Sabedores de que sus grandes poderes correspondían a grandes responsabilidades, los genios que descubrieron esta sustancia decidieron esconder su verdadero valor al gran público. Difundir sus propiedades ocultas entre un estrecho círculo de iniciados, previamente advertidos de las graves consecuencias de publicarlas, mediante ritos masónicos que incluían aspavientos, faldas con los colores del parchís y otros avíos y atavíos. Tras las ceremonias se discutía cómo hacerla llegar a sus verdaderos destinatarios sin que un descubrimiento fortuito o una desafortunada temeridad  pusiera en riesgo a toda la población mundial. Fue en uno de estos conciliábulos donde se gestó la idea de contratar a un agente de marketing, exprimirlo como a una naranja de California antes de envasarla en una botella con mucha agua y, finalmente, silenciarlo para siempre. La distribución fue planificada minuciosamente: Todos los supermercados del mundo occidental estrenaron simultáneamente un día las cajitas de cartón etiquetadas con la frase "colorantes surtidos para alimentos y para colorear huevos".

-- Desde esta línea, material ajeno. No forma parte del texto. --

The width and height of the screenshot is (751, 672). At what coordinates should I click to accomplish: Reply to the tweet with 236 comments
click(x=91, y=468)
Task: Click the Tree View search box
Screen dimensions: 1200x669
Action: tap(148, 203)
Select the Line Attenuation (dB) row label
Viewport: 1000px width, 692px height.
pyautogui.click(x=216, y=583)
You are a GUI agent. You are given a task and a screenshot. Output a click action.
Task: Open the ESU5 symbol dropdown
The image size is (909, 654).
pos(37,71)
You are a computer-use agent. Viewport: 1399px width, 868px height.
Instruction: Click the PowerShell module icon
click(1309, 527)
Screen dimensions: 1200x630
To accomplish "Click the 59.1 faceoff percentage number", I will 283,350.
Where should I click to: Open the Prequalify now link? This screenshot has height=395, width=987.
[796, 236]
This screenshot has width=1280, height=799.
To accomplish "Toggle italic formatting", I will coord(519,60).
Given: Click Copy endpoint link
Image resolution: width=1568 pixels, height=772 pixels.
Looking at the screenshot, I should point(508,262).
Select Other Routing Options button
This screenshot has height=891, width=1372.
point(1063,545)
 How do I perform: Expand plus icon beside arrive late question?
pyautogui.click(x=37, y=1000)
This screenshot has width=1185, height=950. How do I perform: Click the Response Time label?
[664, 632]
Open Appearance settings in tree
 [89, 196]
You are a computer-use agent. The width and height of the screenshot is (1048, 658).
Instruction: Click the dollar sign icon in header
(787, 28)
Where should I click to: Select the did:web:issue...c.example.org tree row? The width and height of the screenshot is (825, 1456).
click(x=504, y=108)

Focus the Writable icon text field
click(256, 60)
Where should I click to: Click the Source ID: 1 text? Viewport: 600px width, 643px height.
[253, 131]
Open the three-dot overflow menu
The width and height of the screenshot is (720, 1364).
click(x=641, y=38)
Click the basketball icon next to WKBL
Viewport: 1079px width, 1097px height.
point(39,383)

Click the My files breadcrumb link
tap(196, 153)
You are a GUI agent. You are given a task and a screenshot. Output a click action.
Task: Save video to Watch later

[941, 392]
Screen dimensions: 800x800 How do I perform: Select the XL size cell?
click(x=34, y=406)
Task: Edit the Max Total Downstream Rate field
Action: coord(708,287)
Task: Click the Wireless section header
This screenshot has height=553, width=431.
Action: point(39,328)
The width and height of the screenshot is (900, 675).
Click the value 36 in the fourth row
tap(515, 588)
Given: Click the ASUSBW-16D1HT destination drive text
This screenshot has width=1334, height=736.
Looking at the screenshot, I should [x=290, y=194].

El éxito de la operación fue inmediatamente registrado por los IBM de la organización. Nadie reparó en que el freelance había sido asesinado antes de terminar la críptica frase. No se registró su papelera en búsqueda de pruebas y errores en papeles arrugados (véase primer párrafo). En cualquier caso, no hubiesen encontrado nada: Lisardo, un genio del mal del que ya he hablado en otras ocasiones, borró con lejía el final de la frase completa original, que rezaba así: " colorantes surtidos bla,bla,bla... para colorear huevos POR AFUERA". Las consecuencias de esa temeridad sin sentido serían tremendas. Países en los que la tradición del Conejo de Pascua era inexistente conocieron una crisis de confianza inédita desde la guerra de Crimea en todas las cocinas: "El huevo, ¿frito, cocido, en tortilla?". "¡Esto no se quita de los dedos!", "¡Mis bragas de Dior arruinadas!".


La mayor parte de esta primera distribución acabó en los cubos de la basura. Se fomentaron leyendas urbanas que difundían el bulo de que "eso" producía cáncer. Hubo conversiones masivas al Islam y se interrumpió la occidentalización que progresaba adecuadamente en todo Oriente Medio y el Norte de África. Sin embargo, el objetivo se había cumplido. El secreto quedaba a salvo: Estos y otros hechos, llevaron a la conclusión general de su absoluta inutilidad. Sin embargo, algunos "listos" decidieron usarlo en zumos que luego congelaban en bolsas de plástico. ¡Craso error! Se colapsaron las consultas de pediatría. Los inocentes niños amontonados en las salas de espera mostraban sin pudor lenguas de colores: amarillas, verdes, azules, rojas, ante el espanto de sus alarmados padres y la estupefacción de los médicos de la Seguridad Social, que todavía existía (aunque no vamos a ahondar en este tema para no provocar la ira de alguno que no voy a nombrar pero él ya sabe quién y lleva un parche en el ojo... naa na na naa naaa...) 

Por fin, llegaste a nosotros, Mc Cormick. Somos tus valedores. Tus guardianes. Quienes conocíamos toda tu verdad. Tres personas sin miedo. Tres mentes brillantes. Tres tristes tigres triscaban en el trigal. Tres eran tres las hijas de Elena. Tres. El número de la media bestia. ¡Uno para todos y todos para uno! Pero eso es otra historia y deberá contarla Él, pues yo sólo soy su heraldo. Una voz que clama en el desierto. Alguien que ha escrito esto mientras la tarjeta gráfica de Pirata sigue estropeada (O eso dice él. Seguro que está de vacaciones, ¡el muy perro!).